Con Slobodchikoff studia il comportamento degli animali da almeno 30 anni. Gran parte di questo tempo l’ha dedicata ai cani della prateria, analizzando nel dettaglio il loro complesso sistema di comunicazione, fatto di precisi comandi e istruzioni. Si tratta di intelligenti roditori della famiglia delle marmotte, molto diffusi nelle praterie del Nord America, dotati di una sofisticatissima forma di comunicazione vocale che, secondo le scoperte del ricercatore, ha ben poco da invidiare al linguaggio umano. I loro stridii, emessi per avvisare il gruppo dell’arrivo di potenziali minacce, sembrano infatti variare a seconda delle dimensioni del predatore. Non solo: questi roditori riescono a plasmare i loro vocalizzi per comunicare ai propri simili persino il colore e la forma degli altri esseri viventi avvistati.

A illuminare il ricercatore è stata l’insospettabile capacità di questi animali di comunicare assemblando in modo consapevole e volontario le unità acustiche del linguaggio: “Nel linguaggio umano chiamiamo fonema la più piccola unità del suono. Diversi fonemi vengono assemblati nei cosiddetti morfemi, le più piccole unità del significato, che a loro volta compongono le parole. Dall’osservazione dei cani della prateria è emerso lo stesso meccanismo che usiamo noi umani: i versi emessi contengono sempre gli stessi fonemi, ma assemblati ogni volta in modo diverso a seconda del messaggio che si vuole trasmettere”. Una scoperta che ha ispirato Slobodchikoff a proseguire nella sua ricerca e approfondire le analogie tra linguaggio umano e animale.

Finché, qualche tempo dopo, il passo successivo. “Se possiamo raggiungere certi risultati con i cani della prateria, possiamo fare altrettanto, se non oltre, con cani e gatti domestici”, animali dalle dinamiche comunicative senz’altro meno complesse. Collaborando con un informatico, oggi Slobodchikoff si impegna in un lavoro ambizioso: creare un dispositivo ‒ una sorta di traduttore ‒ che grazie ad un particolare algoritmo possa convertire i versi dei cani in lingua inglese. Per riuscirci, il ricercatore si serve di video in cui i cani sono impegnati in attività di varia natura, così da insegnare all’intelligenza artificiale il significato dei vari segnali ‒ non solo latrati, ringhia e ululati ma anche movimenti ed espressioni facciali.

◆ **Domande sul materiale**
A. Elenca tutte le caratteristiche degli esseri viventi avvistati che, secondo il brano sui cani della prateria, questi roditori sanno comunicare ai propri simili con i loro versi.
B. Trascrivi dal brano sui cani della prateria la parte che va da "A illuminare il" fino a "umano e animale." compreso.

◆ **Voci riportate**

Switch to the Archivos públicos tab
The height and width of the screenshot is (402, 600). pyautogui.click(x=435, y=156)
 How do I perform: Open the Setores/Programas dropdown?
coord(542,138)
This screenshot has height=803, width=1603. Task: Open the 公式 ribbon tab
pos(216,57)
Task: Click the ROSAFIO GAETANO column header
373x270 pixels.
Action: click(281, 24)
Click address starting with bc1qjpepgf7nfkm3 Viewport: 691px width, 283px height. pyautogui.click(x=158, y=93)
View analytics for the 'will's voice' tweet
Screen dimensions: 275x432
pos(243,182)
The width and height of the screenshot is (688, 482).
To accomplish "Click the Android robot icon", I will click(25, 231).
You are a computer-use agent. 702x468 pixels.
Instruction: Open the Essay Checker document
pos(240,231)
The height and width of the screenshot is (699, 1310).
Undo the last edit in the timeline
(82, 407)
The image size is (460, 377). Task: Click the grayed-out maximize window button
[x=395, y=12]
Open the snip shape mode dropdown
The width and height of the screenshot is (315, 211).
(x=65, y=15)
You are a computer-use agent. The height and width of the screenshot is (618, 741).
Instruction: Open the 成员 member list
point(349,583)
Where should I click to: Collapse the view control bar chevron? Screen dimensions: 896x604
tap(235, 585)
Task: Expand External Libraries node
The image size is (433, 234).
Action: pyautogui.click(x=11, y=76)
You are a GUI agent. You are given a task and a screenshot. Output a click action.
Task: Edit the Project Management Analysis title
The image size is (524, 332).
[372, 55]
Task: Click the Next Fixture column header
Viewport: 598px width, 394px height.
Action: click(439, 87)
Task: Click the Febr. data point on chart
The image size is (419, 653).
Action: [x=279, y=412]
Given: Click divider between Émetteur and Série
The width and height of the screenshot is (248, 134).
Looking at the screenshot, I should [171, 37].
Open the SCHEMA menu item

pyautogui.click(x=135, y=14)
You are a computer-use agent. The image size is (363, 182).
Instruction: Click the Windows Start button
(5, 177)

◆ **Risultati dei compiti**
A. Le dimensioni del predatore, il colore e la forma.

B.
A illuminare il ricercatore è stata l’insospettabile capacità di questi animali di comunicare assemblando in modo consapevole e volontario le unità acustiche del linguaggio: “Nel linguaggio umano chiamiamo fonema la più piccola unità del suono. Diversi fonemi vengono assemblati nei cosiddetti morfemi, le più piccole unità del significato, che a loro volta compongono le parole. Dall’osservazione dei cani della prateria è emerso lo stesso meccanismo che usiamo noi umani: i versi emessi contengono sempre gli stessi fonemi, ma assemblati ogni volta in modo diverso a seconda del messaggio che si vuole trasmettere”. Una scoperta che ha ispirato Slobodchikoff a proseguire nella sua ricerca e approfondire le analogie tra linguaggio umano e animale.